31 agosto 2022

Fim de agosto

 

O punctum da imagem: FOME


O frio permanece nestes dias, temperaturas em média 12º.C, um pouco menos durante a madrugada, um pouco mais durante o dia. Ontem o sol apareceu, timidamente, e hoje deve permanecer brilhando em céu despejado, aquecendo-nos livremente. Agora pela manhã, são onze horas, o calor não é suficiente (16º.C) para afastar a ambiência fria que nos envolve. Seja como for, neste final de agosto o inverno está com os dias contados, o que por si só é uma alegria, para mim e para tanta gente. Os dias serão mais longos e mais aquecidos, esqueceremos por um bom tempo o que é sentir o incômodo das noites geladas.

A imagem revela parte da realidade presente na região da Paulista, a mais rica da cidade, onde há maior movimentação de capital, onde o dinheiro - como diria Simmel - se eleva a denominador comum de todos os valores (e) corrói irremediavelmente o cerne das coisas. A indiferença racional que a sua circulação provoca, nos torna cúmplices do crime diário das mortes por inanição ou por hipotermia. Ao redor do parque Trianon, tal qual um abraço medonho, se estende um cinturão de barracas, indigentes jogados à própria sorte, em um acampamento sem prazo para terminar. O abandono do poder público é visível, e o que é pior, o distanciamento dos olhares é o efeito mais explícito do comportamento blasé das pessoas que ainda desfrutam de alguma renda para viver.

O blasé a que me refiro é mais uma referência de Simmel, trata-se da completa ausência de reação, da impossibilidade do espírito se sensibilizar com as diferenças ao redor. Numa palavra, o embotamento do caráter. A ilusão da meritocracia propicia esse deserto de solidariedade, e consequentemente, a reprodução da miserabilidade. Quanto à imagem, ela confirma o punctum inquietante: a tabuleta com os dizeres 'Fome'. Se há fome na avenida Paulista, o que podemos esperar nos territórios com mais precariedade?
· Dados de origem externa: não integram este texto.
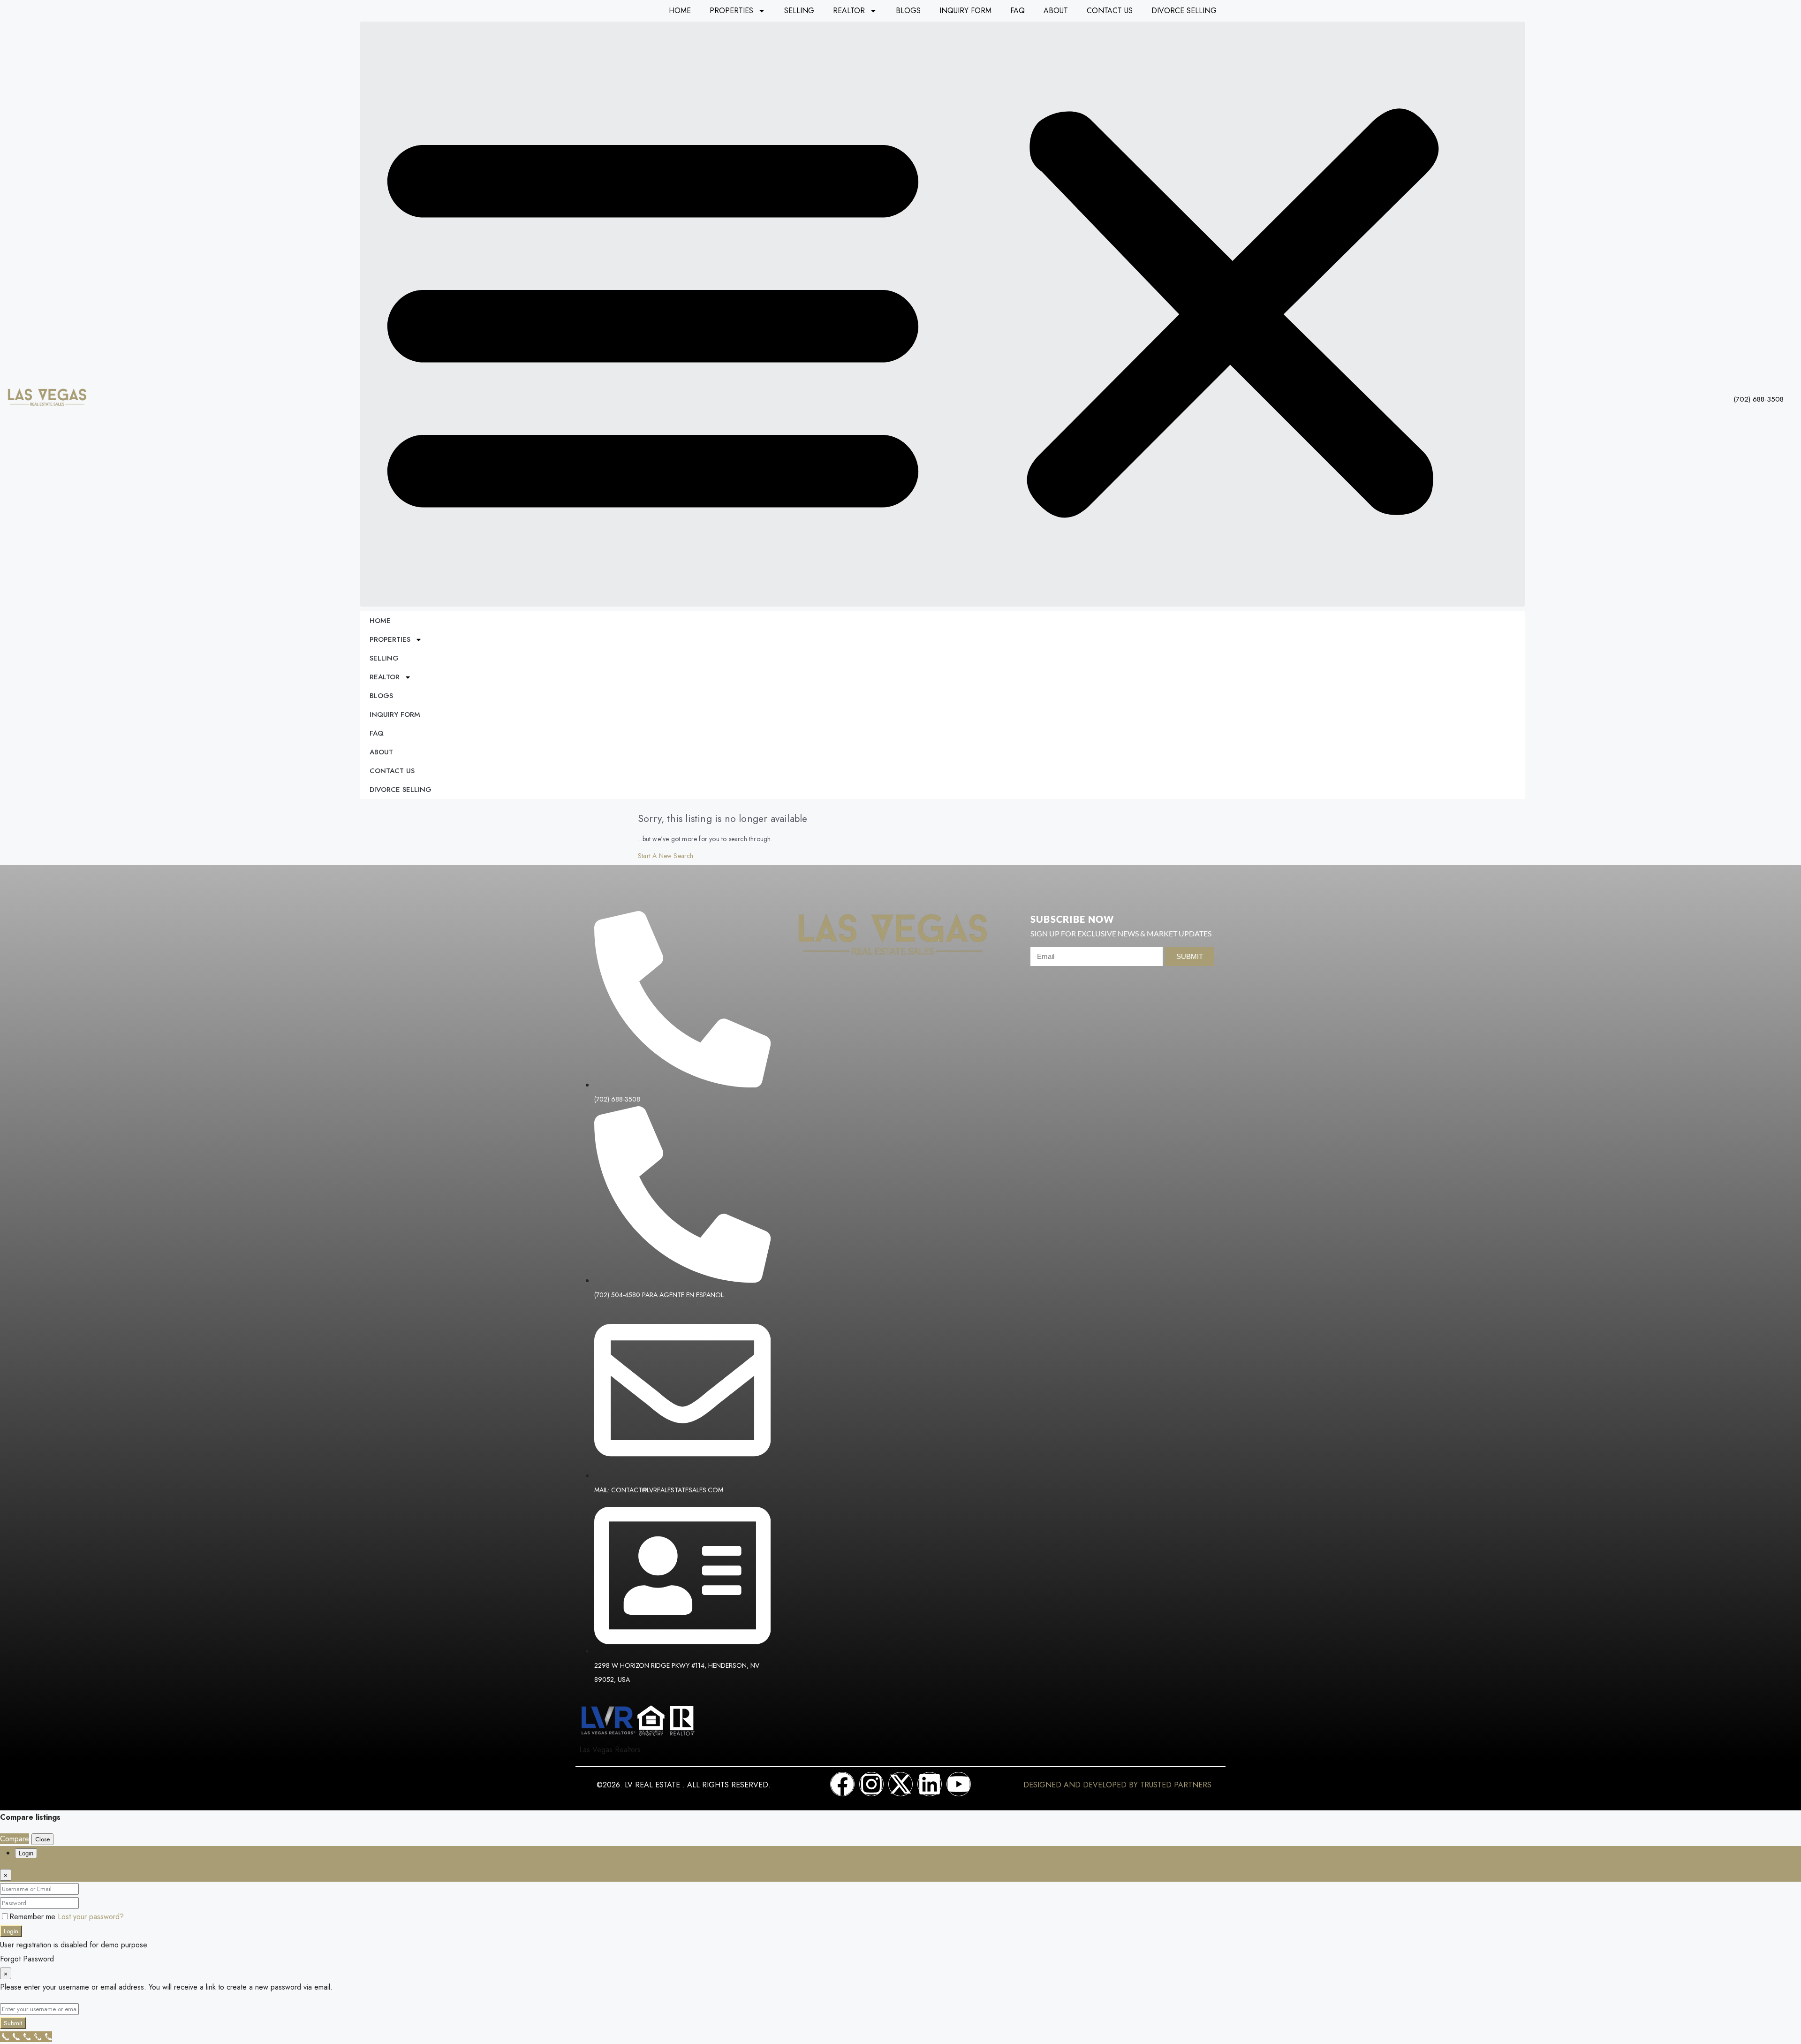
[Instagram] (871, 1784)
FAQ (1017, 10)
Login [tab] (26, 1853)
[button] (942, 314)
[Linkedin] (929, 1784)
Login (11, 1931)
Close (42, 1839)
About (1056, 10)
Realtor (849, 10)
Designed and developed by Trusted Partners (1117, 1784)
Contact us (1110, 10)
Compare (14, 1838)
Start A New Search (666, 855)
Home (680, 10)
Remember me (33, 1916)
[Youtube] (958, 1784)
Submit (13, 2023)
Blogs (908, 10)
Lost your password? (91, 1916)
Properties (731, 10)
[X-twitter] (900, 1784)
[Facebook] (842, 1784)
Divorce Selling (1184, 10)
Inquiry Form (965, 10)
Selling (799, 10)
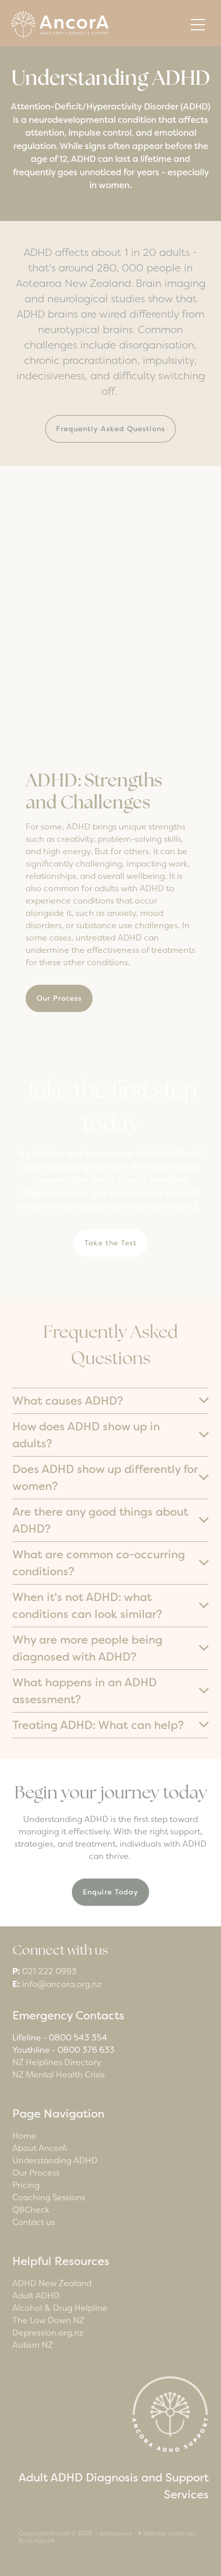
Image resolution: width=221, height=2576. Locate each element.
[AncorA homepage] (98, 25)
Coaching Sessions (48, 2197)
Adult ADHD (36, 2295)
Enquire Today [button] (110, 1892)
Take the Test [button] (110, 1242)
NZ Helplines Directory (56, 2062)
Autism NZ (32, 2345)
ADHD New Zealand (51, 2283)
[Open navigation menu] (198, 24)
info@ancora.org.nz (62, 1984)
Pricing (26, 2185)
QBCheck (30, 2209)
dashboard (115, 2533)
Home (24, 2135)
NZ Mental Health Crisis (58, 2074)
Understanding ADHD (55, 2160)
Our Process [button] (59, 998)
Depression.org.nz (48, 2332)
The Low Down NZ (48, 2320)
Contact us (33, 2222)
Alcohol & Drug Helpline (59, 2308)
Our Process (36, 2172)
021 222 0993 (49, 1971)
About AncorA (39, 2148)
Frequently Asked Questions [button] (110, 428)
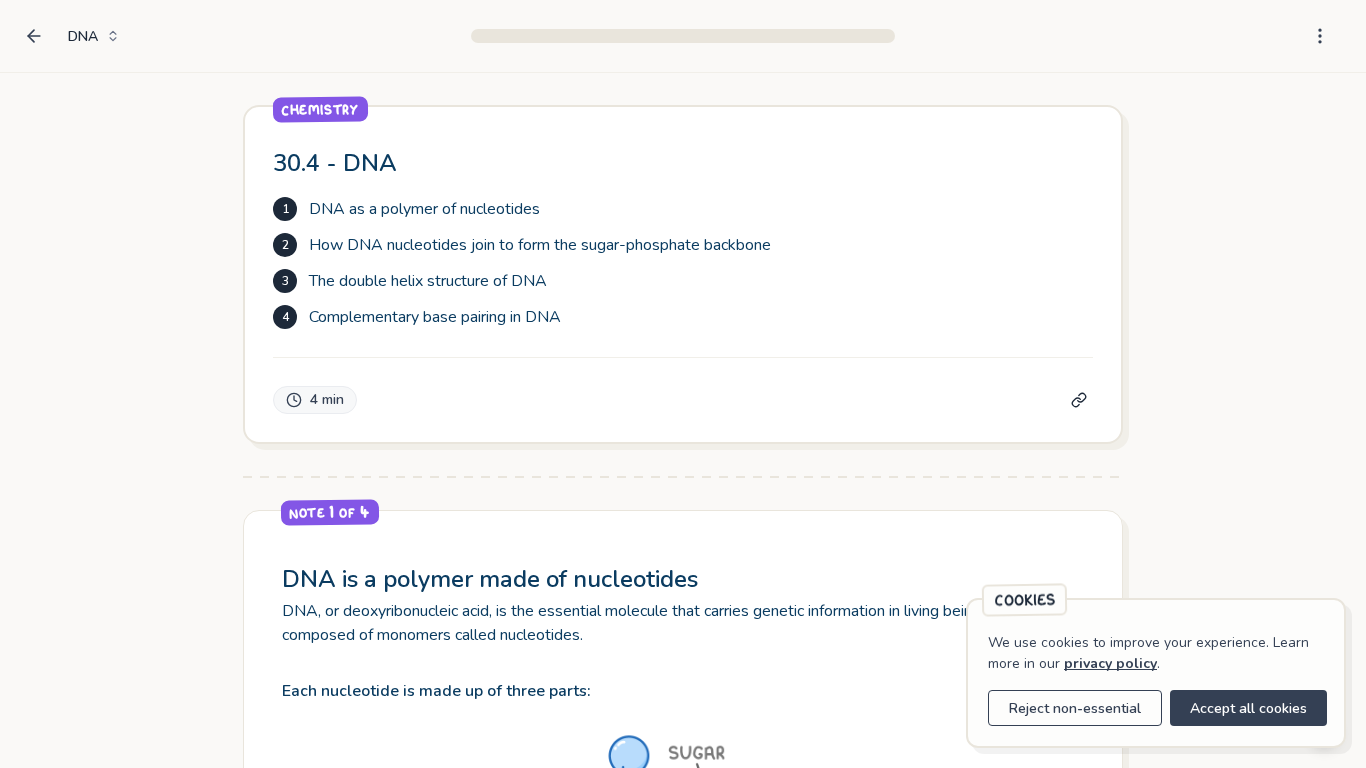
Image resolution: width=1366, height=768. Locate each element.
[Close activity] (32, 36)
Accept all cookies (1248, 708)
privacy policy (1110, 663)
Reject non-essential (1075, 708)
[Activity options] (1320, 36)
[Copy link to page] (1079, 400)
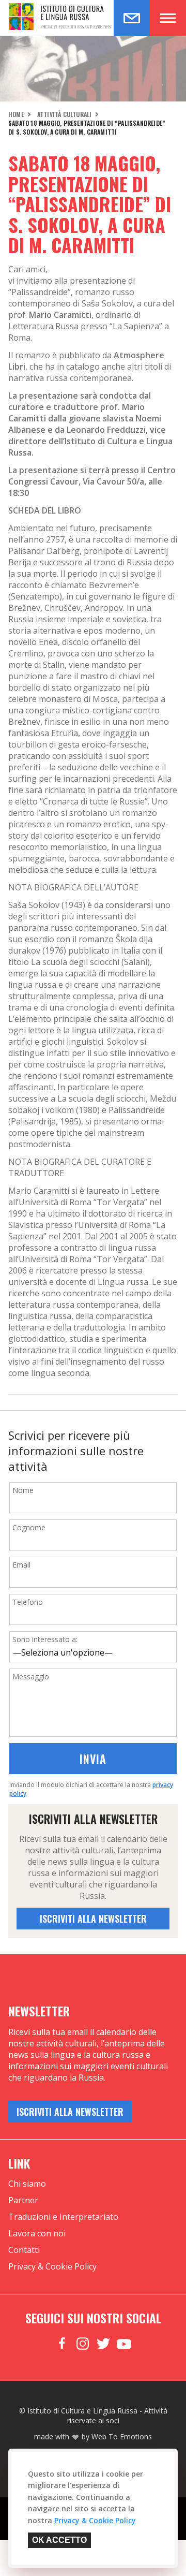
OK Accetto (59, 2540)
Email (21, 1565)
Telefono (27, 1602)
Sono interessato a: (45, 1639)
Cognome (28, 1527)
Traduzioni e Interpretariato (63, 2216)
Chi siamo (27, 2183)
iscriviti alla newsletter (93, 1918)
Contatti (24, 2250)
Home (16, 114)
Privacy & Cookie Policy (52, 2266)
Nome (23, 1490)
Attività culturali (64, 114)
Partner (23, 2200)
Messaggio (30, 1676)
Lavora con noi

Sob o Masp, o grande museu latino-americano, onde outras dezenas de barracas guardam em silêncio gente que foi despejada pelas ganâncias do sistema econômico vigente, é possível imaginar o autorretrato de Van Gogh deparar, de maneira perplexa, tamanha degradação social.

Tem sido cansativo ouvir comentaristas de futebol e cada vez menos estimulante escrever estas crônicas. No primeiro caso, a limitação, acompanhada da predisposição mercadológica dos temas de análises, me afastam da apreciação do futebol. Não subsiste mais o brilho com a surpresa do toque diferenciado, pelo detalhe da defesa do goleiro, pelo respeito ao trabalho dos profissionais da bola, sem que concorra a polêmica como artifício mercadológico para fomentar a audiência. Além do que, uma maçaroca de estatísticas enquadra a subjetividade lúdica, em repetição ao que ocorre nas análises dos esportes coletivos norte-americanos, eliminando significativamente a singeleza do futebol. Todos os lances passam a ter causa e efeito nos números. Restrinjo-me, então, a ver os resultados, sem qualquer ânimo especial. Quanto a prosseguir com o blog, ainda resisto, imaginando que em breve, talvez, não tenha mais esta obrigação. Certas perguntas começam a me assediar, por que, para quê?

Lula permanece em torno dos 45%, o ex-capitão em torno dos 32%, faltam trinta dias para as eleições. No Estado, Haddad tem boa dianteira sobre o segundo e terceiro colocados, mas não leva no primeiro turno. Que desespero! Quão doloroso o sofrimento destes quatro anos, acrescidos aos dois de Temer! Quantas péssimas notícias, que começam com o desemprego em massa e a redução dos direitos trabalhistas, na destruição acelerada da Amazônia, na privatização de parte do patrimônio do Estado brasileiro, no abjeto sistema de controle e distribuição de verba pública do orçamento secreto, no sucateamento da educação e da saúde públicas, e que terminam com o morticínio da pandemia. Só espero que estas eleições possam afastar a matilha dirigente, que em seis anos conseguiu nos reconduzir à condição de um país miserável.